Brief des Bischofs

an die kranken und älteren Gemeindemitglieder

                                                                        Advent 2011

 

Liebe Schwestern und Brüder,

 

zum ersten Mal schreibe ich Ihnen als Bischof diesen Brief in der Adventszeit. Ich grüße damit besonders die älteren und kranken Gemeindemitglieder, insbesondere diejenigen unter Ihnen, die nicht mehr zum Gottesdienst kommen können.

Ich nehme ein Bild zu Hilfe: Wie oft gehen oder fahren wir in unserem Leben über Brücken. Brücken verbinden die beiden Ufer eines Flusses miteinander; Brücken überspannen tiefe Täler und lassen die Autobahn einigermaßen gerade ans Ziel kommen; Brücken helfen, Wartezeiten oder gar Unfälle zu vermeiden.

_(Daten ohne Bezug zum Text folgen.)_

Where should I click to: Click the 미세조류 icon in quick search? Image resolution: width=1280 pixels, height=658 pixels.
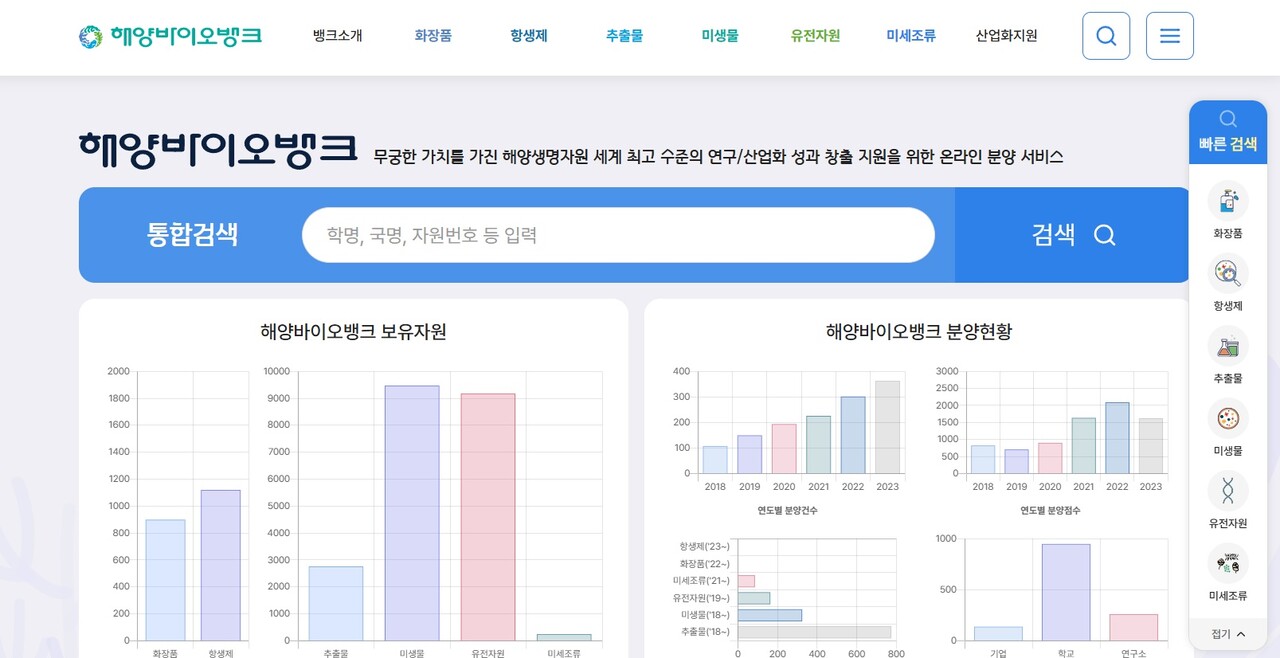tap(1227, 565)
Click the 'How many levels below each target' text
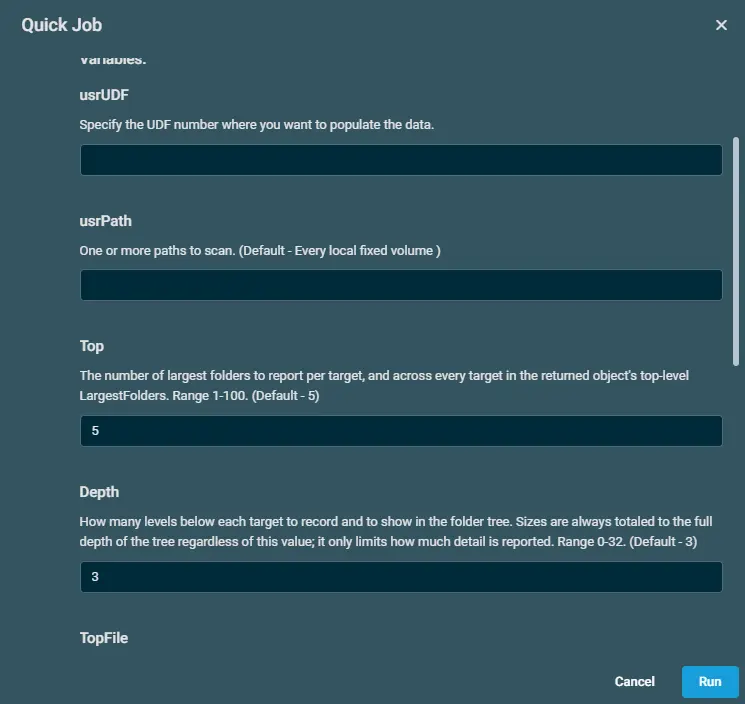The image size is (745, 704). [396, 521]
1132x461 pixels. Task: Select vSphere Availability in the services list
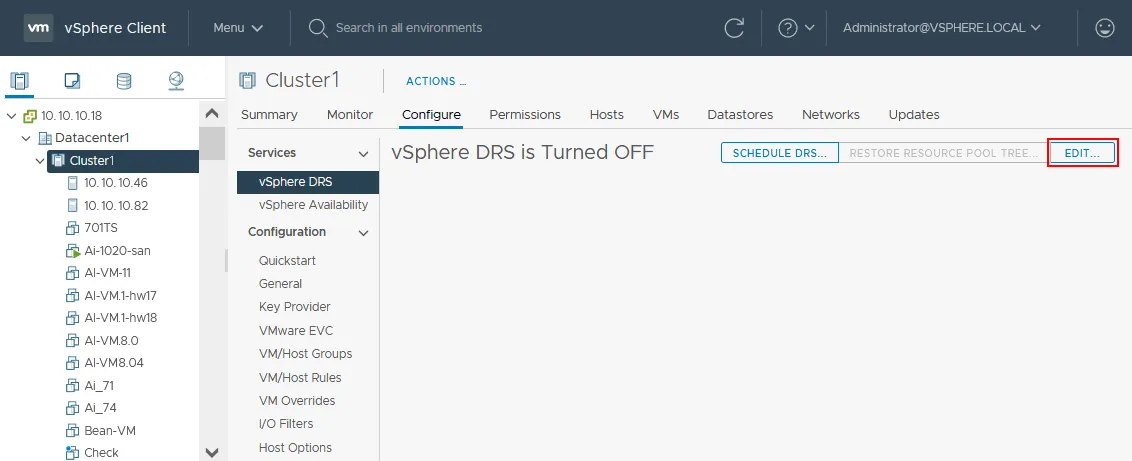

Oft sind Brücken auch ganz besonders schön gestaltet und gelten als Meisterleistungen der Architektur.



Tower-Bridge in London

Denken wir nur an die Tower-Bridge in London oder die Kettenbrücke in Budapest oder auch die mittelalterliche Krämerbrücke in Erfurt mit ihren vielen kleinen Häusern.

Brücken verbinden und helfen, dass Menschen zueinander finden können.

An Weihnachten feiern wir: Gott hat eine Brücke zum Menschen gebaut. Es liegt ihm viel an uns!



Kettenbrücke in Budapest

Er wusste: Da sind die tiefen Gräben der Sünde und der Gottferne. Da sind die vielen Versuche des Menschen, eigene Wege zu finden und zu gehen, manchmal auch Irrwege.

Weil Gott uns erschaffen hat, sind wir ihm nicht gleichgültig. Darum macht er sich auf den Weg zu uns. Das werden wir auch in diesem Jahr dankbar an Weihnachten feiern.

Das große Fest der Menschwerdung Gottes ist das Fest eines gelungenen Brückenbaus.



Krämerbrücke in Erfurt

Wenn man älter wird und vielleicht länger krank ist, dann stellt sich schon einmal die Frage ein: Was wird aus meinem Leben? Wie viele Jahre wird Gott mir noch schenken? Werde ich einigermaßen gesund bleiben? Das alles kann uns sorgenvoll beschäftigen und manchmal auch unruhig machen. Aber für einen Christen sind das nicht die bedeutungsvollsten Fragen.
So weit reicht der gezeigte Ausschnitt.